■ **Exercise brief**
Can you continue the excerpt about the interview with two Palestinian Islamic Jihad militants in a safe house, starting right after its final sentence?

Both Abu Sari, the former commander, and Abu Sajed, a special forces fighter and the room’s interior decorator, agreed to the interviews on the condition of anonymity. They staggered their arrival times to avoid detection and arrived with their heads and faces covered.
“People of my rank can be counted on one hand,” said the former commander, Abu Sari, as his bodyguards waited outside.
Abu Sari still maintains close affiliation with the Palestinian Islamic Jihad, reactivating in times of need and operating for them on a retainer basis. “We’re each considered a cadre, responsible for our own fighters and trainees.”
He is Lebanese and claims to be among the first 17 members to have joined PIJ in Lebanon in the 1980s.
“I have a deputy who directly trains the men and gives them the necessary guidance,” he added. “But they’re not tied to each other, not like a string of beads where if one person dies the whole thing becomes undone. There’s no interdependence.”
The speech of the radical militants clashed with their surroundings: a mise-en-scène of terracotta wallpaper and vintage novelties. Although the two militants declined to discuss the safe house’s use, it was clear great care had been taken to make it feel like a home-away-from-home.

■ **Material shown**
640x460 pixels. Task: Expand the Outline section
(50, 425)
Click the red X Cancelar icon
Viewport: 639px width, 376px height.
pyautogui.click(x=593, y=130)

■ **Output**
According to the commander, each cadre commands around 100 fighters divided into factions of approximately 30 fighters per group. The factions are then split into secret cells consisting of three-10 fighters per guerrilla unit.
Fighter Abu Sajed, who is the leader of one such unit within the Quds Brigades, provided some insight into the organisation’s covert cell-like command structure.
“Each person is trusted to have combat intuition, so we don’t wait for orders to fight” once they’ve been deployed, Abu Sajed said. “We hit our targets, accomplish our objective, then withdraw.”
“In guerrilla warfare, every fighter has agency to make their own decisions on the field,” he added.